Go through the material and copy each line that includes "computer".

··········

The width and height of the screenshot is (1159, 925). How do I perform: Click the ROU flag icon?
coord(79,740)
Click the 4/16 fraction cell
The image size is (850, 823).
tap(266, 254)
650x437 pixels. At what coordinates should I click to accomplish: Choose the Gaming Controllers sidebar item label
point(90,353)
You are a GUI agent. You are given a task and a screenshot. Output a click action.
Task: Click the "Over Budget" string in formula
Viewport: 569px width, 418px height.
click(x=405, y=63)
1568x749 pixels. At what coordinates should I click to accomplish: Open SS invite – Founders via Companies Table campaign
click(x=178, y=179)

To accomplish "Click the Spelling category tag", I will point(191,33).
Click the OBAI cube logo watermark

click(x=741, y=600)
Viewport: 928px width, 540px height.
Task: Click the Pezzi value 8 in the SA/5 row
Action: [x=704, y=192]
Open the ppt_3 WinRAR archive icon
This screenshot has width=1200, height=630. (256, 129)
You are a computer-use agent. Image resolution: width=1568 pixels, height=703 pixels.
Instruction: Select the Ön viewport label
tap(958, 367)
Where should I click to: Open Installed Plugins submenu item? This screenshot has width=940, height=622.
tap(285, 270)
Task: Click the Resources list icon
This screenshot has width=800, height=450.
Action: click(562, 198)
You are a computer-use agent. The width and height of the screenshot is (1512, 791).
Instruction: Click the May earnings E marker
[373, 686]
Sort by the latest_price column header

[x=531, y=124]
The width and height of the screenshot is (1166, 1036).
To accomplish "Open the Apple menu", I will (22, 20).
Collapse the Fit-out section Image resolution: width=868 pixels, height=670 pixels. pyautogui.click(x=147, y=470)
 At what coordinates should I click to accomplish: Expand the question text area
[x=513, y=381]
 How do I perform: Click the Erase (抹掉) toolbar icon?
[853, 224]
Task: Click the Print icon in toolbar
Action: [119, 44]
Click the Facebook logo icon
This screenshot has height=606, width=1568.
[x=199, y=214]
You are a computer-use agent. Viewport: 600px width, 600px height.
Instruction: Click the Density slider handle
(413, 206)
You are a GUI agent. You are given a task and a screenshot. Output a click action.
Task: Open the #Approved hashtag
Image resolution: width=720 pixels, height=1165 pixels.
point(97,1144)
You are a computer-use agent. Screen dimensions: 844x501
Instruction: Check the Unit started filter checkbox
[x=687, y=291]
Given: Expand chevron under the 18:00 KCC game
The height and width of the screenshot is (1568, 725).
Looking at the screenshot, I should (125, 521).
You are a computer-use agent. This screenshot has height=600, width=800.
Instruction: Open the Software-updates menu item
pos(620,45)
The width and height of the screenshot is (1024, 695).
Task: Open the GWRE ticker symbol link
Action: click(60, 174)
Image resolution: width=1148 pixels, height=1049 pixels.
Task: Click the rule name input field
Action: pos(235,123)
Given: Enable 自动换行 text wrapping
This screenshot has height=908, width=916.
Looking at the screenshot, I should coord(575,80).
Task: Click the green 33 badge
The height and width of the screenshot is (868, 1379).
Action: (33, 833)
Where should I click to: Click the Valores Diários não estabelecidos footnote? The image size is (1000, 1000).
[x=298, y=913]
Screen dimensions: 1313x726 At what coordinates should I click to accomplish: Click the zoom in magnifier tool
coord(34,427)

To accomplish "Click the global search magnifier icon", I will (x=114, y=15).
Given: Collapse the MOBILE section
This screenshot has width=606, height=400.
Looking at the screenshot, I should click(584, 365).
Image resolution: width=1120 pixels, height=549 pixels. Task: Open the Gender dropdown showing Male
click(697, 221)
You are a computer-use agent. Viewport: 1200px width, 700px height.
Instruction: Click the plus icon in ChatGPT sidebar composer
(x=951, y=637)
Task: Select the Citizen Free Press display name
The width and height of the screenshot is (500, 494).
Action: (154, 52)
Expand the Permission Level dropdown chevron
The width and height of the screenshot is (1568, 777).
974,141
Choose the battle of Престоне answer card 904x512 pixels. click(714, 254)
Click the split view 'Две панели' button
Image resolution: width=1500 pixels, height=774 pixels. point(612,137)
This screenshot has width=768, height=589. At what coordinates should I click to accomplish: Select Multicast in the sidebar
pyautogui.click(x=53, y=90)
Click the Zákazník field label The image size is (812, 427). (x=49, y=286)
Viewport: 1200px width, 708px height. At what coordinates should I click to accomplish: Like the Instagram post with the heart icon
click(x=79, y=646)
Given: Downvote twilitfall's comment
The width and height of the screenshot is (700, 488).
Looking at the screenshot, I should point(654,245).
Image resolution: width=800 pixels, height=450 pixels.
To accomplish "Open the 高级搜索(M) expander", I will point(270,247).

··········

» **Output of the task**
You are a computer-use agent. Image resolution: width=1568 pixels, height=703 pixels.
You are a computer-use agent. The width and height of the screenshot is (1512, 791).
You are a computer-use agent. Viewport: 600px width, 600px height.
You are a computer-use agent. Screen dimensions: 844x501
You are a computer-use agent. This screenshot has height=600, width=800.
You are a computer-use agent. Viewport: 1200px width, 700px height.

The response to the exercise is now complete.